Soal RKUHP, GMNI Jombang Tak Ingin Minim Partisipasi Masyarakat

Ketua GMNI Jombang, Mohammad Kelvin Arisudin Akbar saat diwawancarai, Selasa sore (09/08). [arif yulianto/bhirawa].

Jombang, Bhirawa
Menyikapi terkait Rancangan Kitab Undang-Undang Hukum Pidana (RKHUP) Pengurus Gerakan Mahasiswa Nasional Indonesia (GMNI) Jombang buka suara. GMNI Jombang tidak ingin proses pembahasan RKHUP ini minim partisipasi dari masyarakat.

Oleh karenanya, Dewan Perwakilan Rakyat Republik Indonesia (DPR-RI) didorong untuk membuka kran partisipasi semua elemen masyarakat pada pembahasan RKHUP.

“Perlu adanya transparansi kepada masyarakat. Kami sudah melakukan penolakan yang demonya berjilid-jilid hingga akhirnya pengesahan RKUHP ditunda,” kata Ketua GMNI Jombang, Mohammad Kelvin Arisudin Akbar, Selasa sore (09/08).

“Kami tidak ingin proses pembuatan undang-undang yang minim partisipasi masyarakat, DPR harus mengajak semua elemen masyarakat, karena ini negara demokrasi, kami minta keterbukaan dari dewan,” tandas dia.

Terkait RKHUP ini lanjut dia, pihaknya juga telah melakukan kajian-kajian pasal-pasal di dalam RKUHP. Di antaranya yakni tentang pasal penghinaan terhadap negarawan.

Mohammad Kelvin menilai, jika pasal tersebut nantinya masih menjadi pasal karet seperti halnya UU ITE, mahasiswa bakal melakukan perlawanan.

“Yang paling memberatkan, soal kebebasan berpendapat. Padahal hak berpendapat adalah hak fundamental dari implementasi HAM, mahasiswa sering kebingungan soal ini,” ujarnya.

Mohammad Kelvin Arisudin Akbar juga menilai, pembahasan RKHUP tidak tepat dilakukan pada tahun-tahun politik menjelang Pemilu 2024 seperti saat ini.

“Idealnya dibahas setelah Pemilu,” ujarnya lagi.

Sementara itu, Pengurus Badan Koordinasi Nasional Lembaga Pers Mahasiswa Islam (Bakornas Lapmi)-PB HMI, Syarif Abdurrahman mengatakan, pihaknya menyambut baik langkah pemerintah yang menunda pembahasan RKUHP setelah ada desakan dari masyarakat.

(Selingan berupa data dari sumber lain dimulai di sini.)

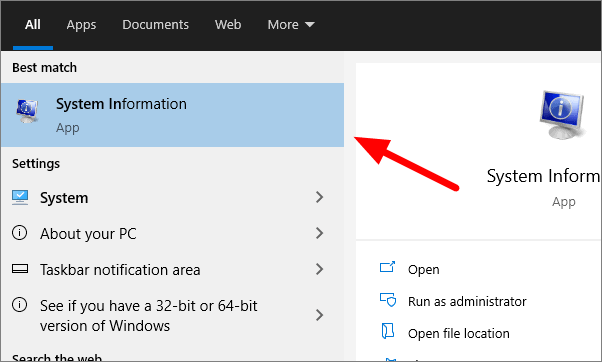This screenshot has width=602, height=362.
Task: Open the More dropdown filter
Action: pyautogui.click(x=291, y=25)
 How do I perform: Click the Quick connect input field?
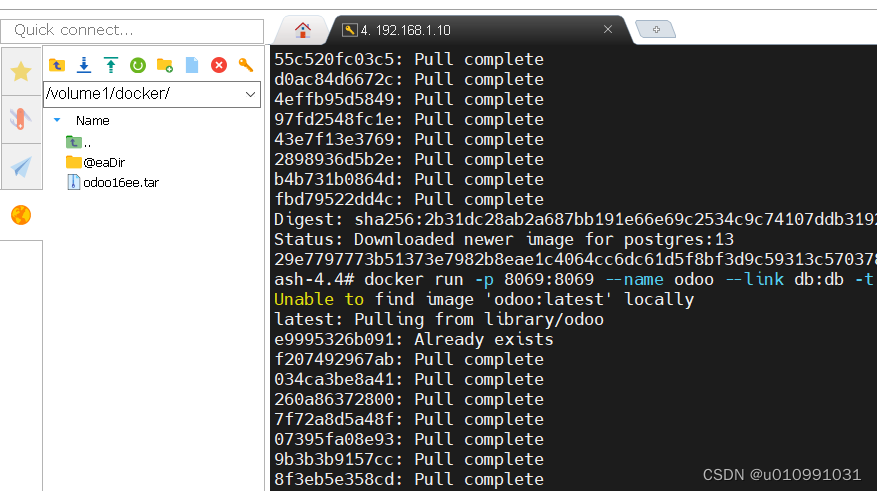132,30
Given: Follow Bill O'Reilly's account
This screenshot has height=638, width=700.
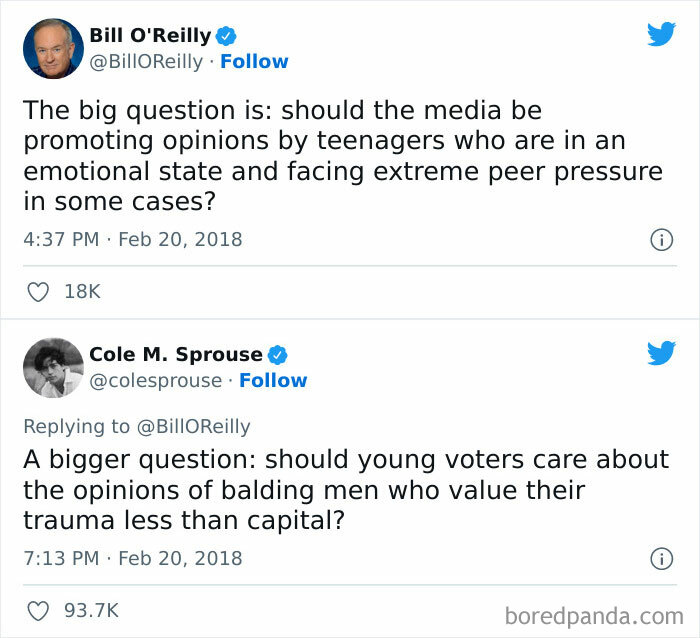Looking at the screenshot, I should point(254,62).
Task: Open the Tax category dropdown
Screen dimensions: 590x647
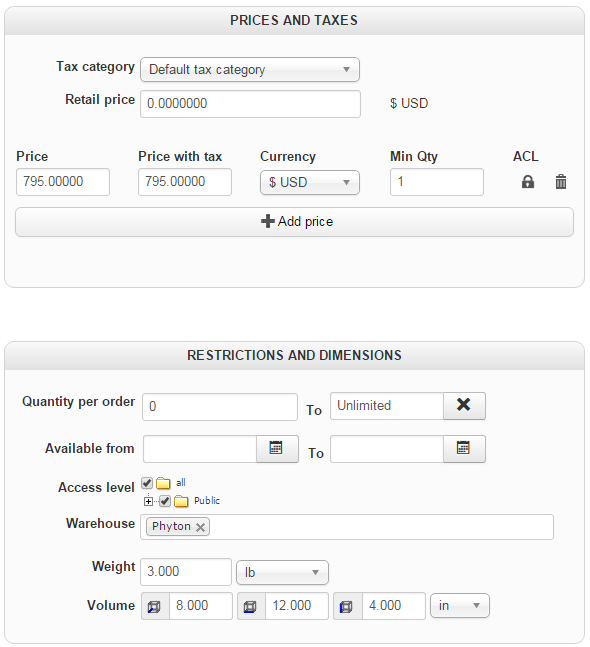Action: [250, 69]
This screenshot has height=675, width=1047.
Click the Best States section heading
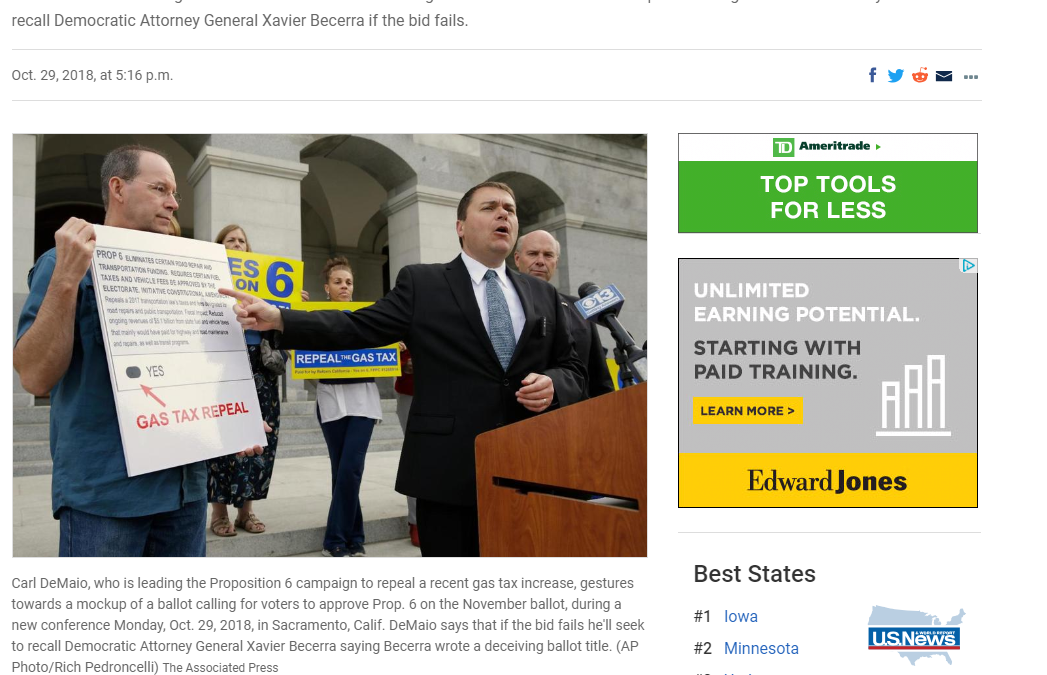coord(754,574)
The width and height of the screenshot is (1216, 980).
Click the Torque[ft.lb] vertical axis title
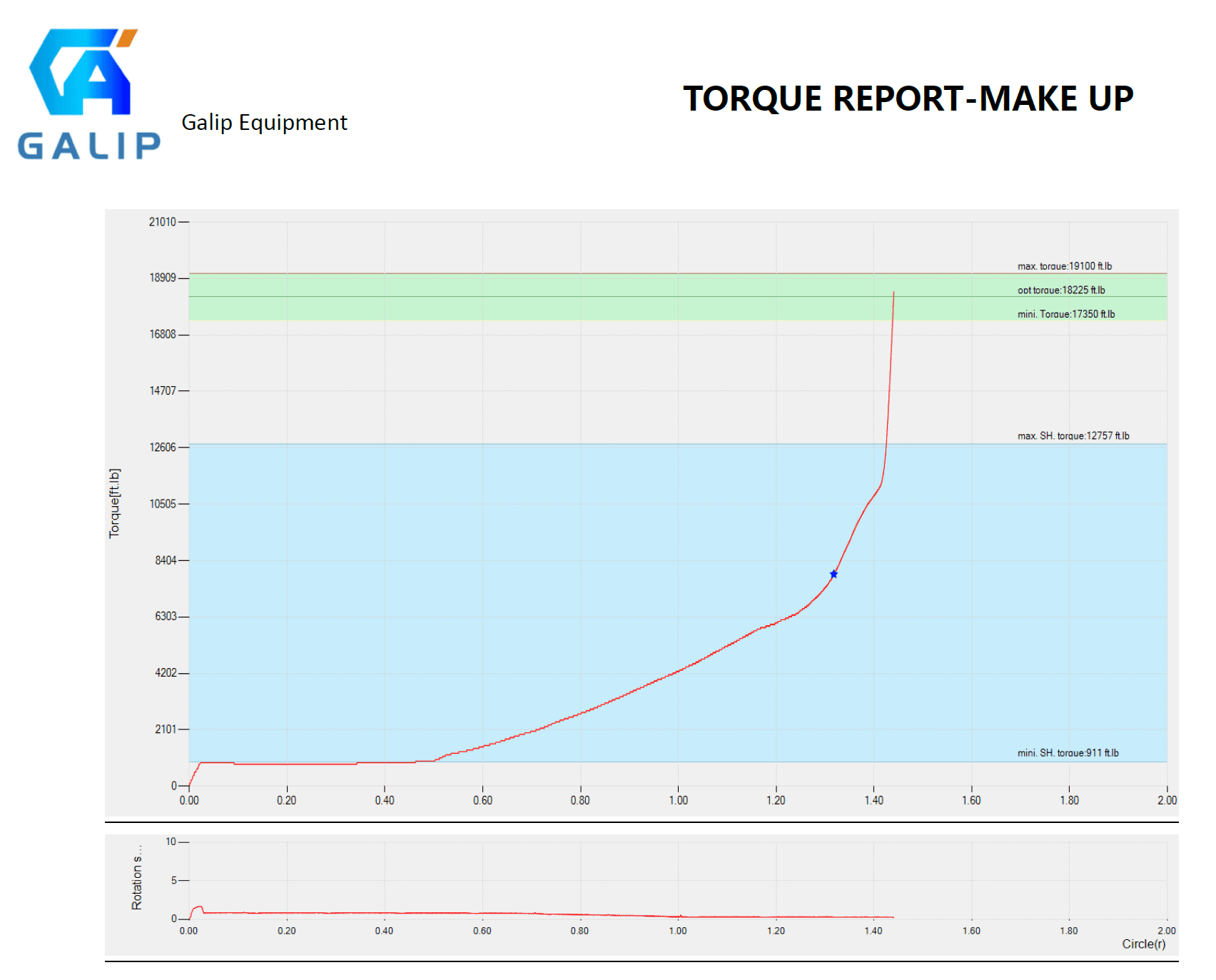114,503
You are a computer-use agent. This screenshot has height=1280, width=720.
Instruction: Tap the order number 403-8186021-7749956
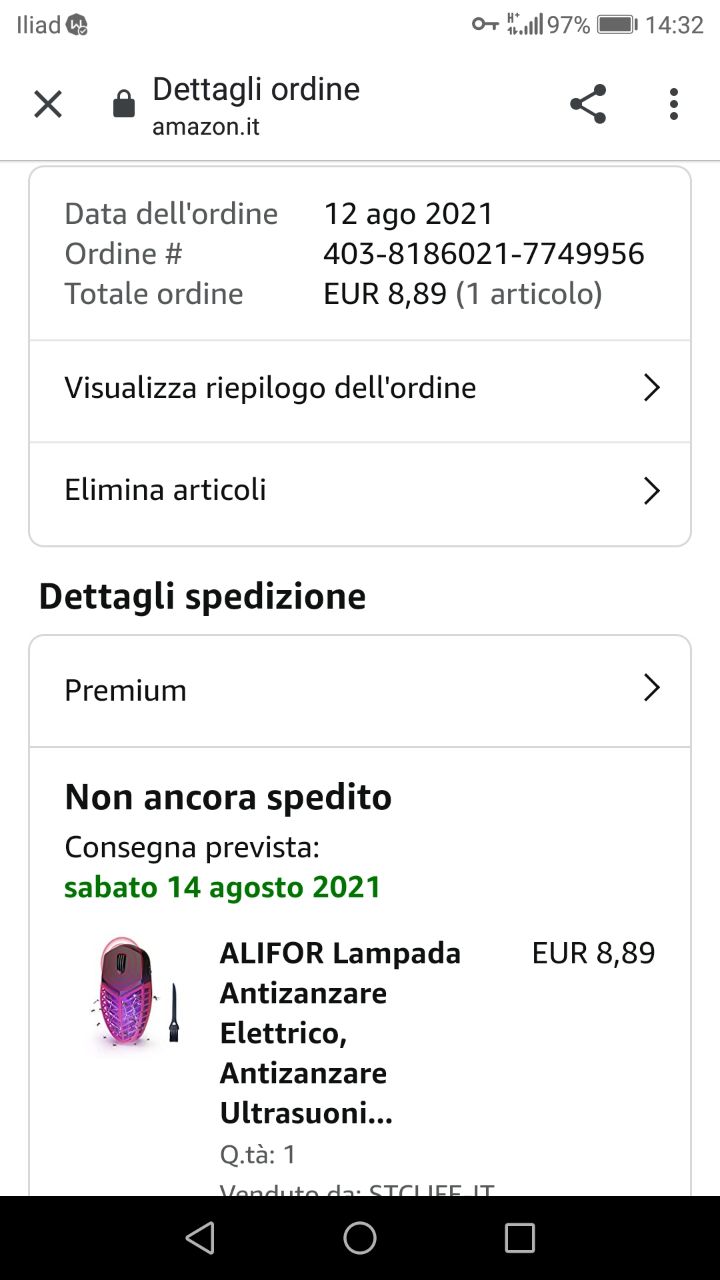(x=484, y=254)
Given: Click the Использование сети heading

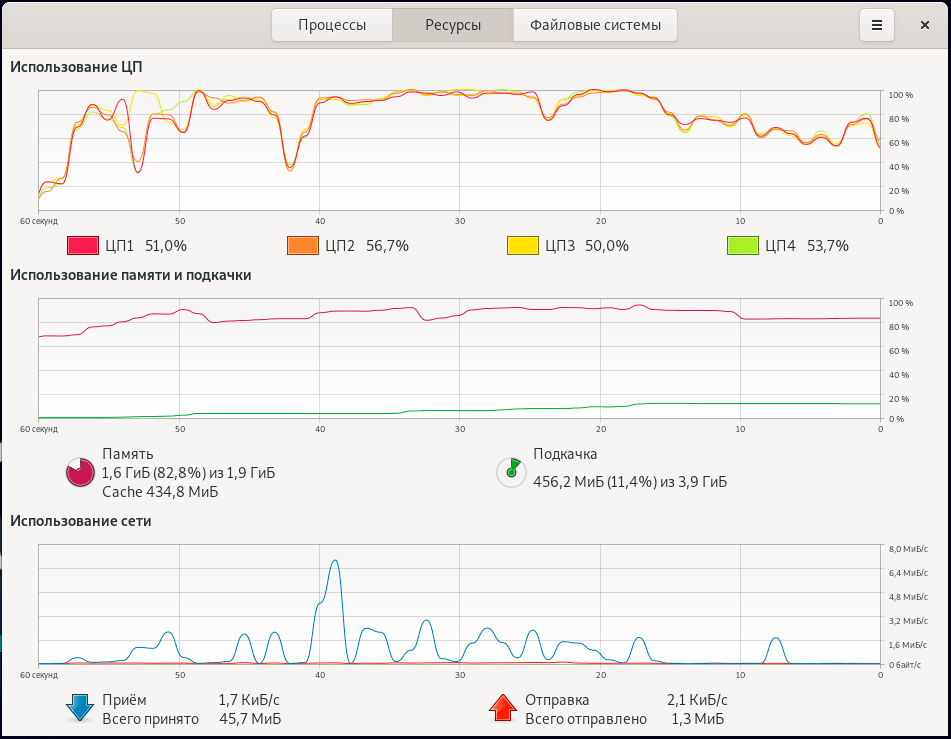Looking at the screenshot, I should click(80, 520).
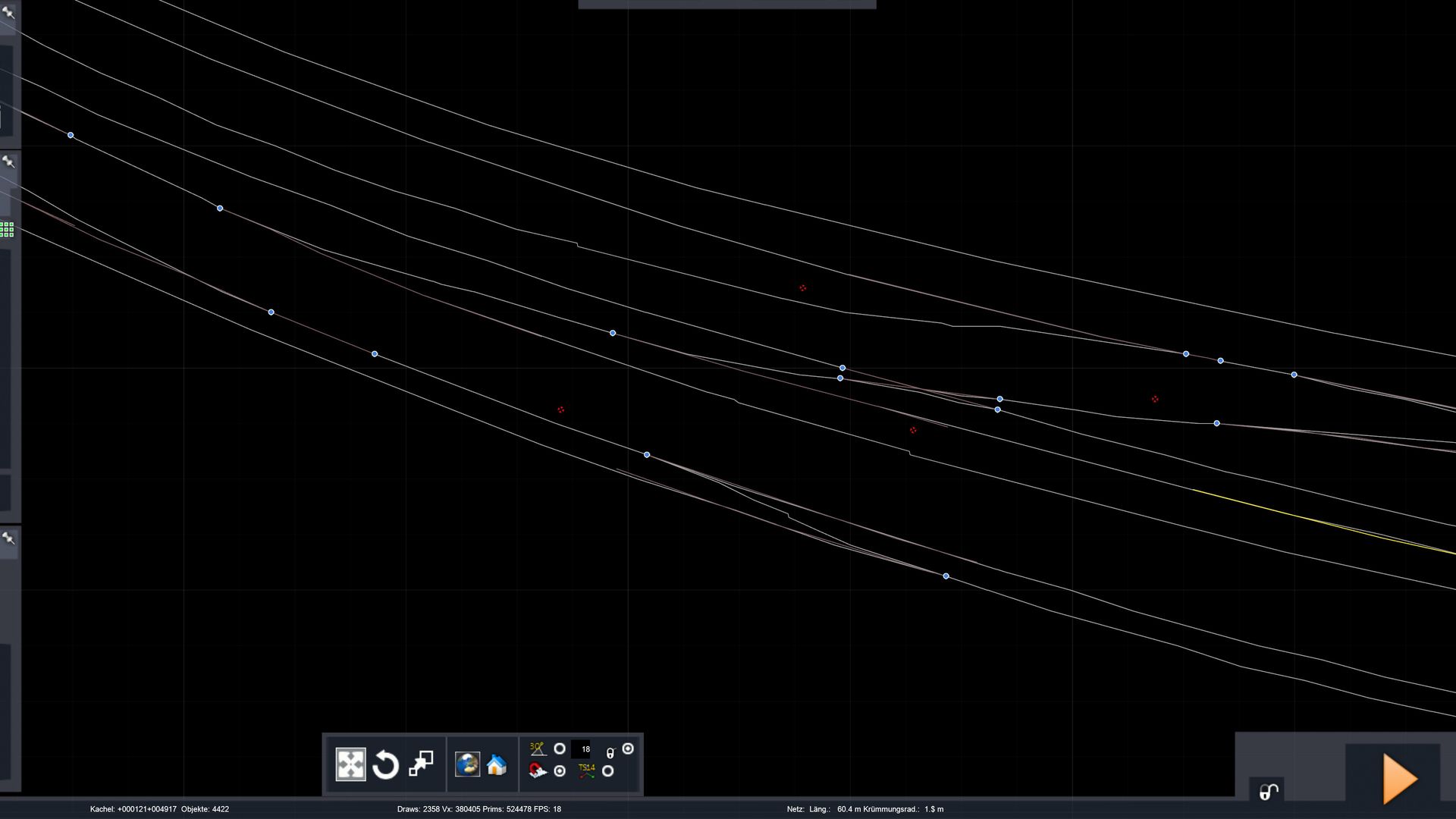The height and width of the screenshot is (819, 1456).
Task: Toggle the radio button beside the magnet icon
Action: coord(560,771)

“Sayangnya, sekelas pemerintah ‘kok’ nunggu diprotes dulu baru dibahas kembali. Kesannya terburu-buru,” kata Syarif Abdurrahman melalui tulisan What’s App (WA) Telepon Seluler (Ponselnya).

“Saat ini pemerintah Indonesia sedang suka main diam-diam, tiba sah saja. Ini bahaya. Hukum itu adalah cermin kesadaran hidup masyarakat. Sehingga, hukum yang akan diberlakukan itu juga harus mendapat pemahaman dan persetujuan dari masyarakat. Itu hakikat demokrasi dalam konteks pemberlakuan undang-undang,” papar dia.

Terkait adanya pasal-pasal yang dianggap kontroversial dalam RKUHP, Syarif Abdurrahman berpendapat, seharusnya pembahasan RKUHP dilakukan secara terbuka serta diketahui publik, dan juga ada proses sosialisasi. Dalam hal ini, Syarif Abdurrahman menilai, cara pemerintah berkomunikasi masih jelek.

Disinggung lebih lanjut seperti dampak positif dan negatifnya jika RKHUP dipaksakan disahkan, sementara masih ada pasal-pasal yang dianggap kontroversial, dia kemudian mengatakan, dampak positifnya yakni segera ada payung hukum tentang permasalahan yang membutuhkan payung hukum.

“Negera terkesan otoriter. Ada kesan undang-undang ini pesanan cukong atau pemodal,” timpalnya.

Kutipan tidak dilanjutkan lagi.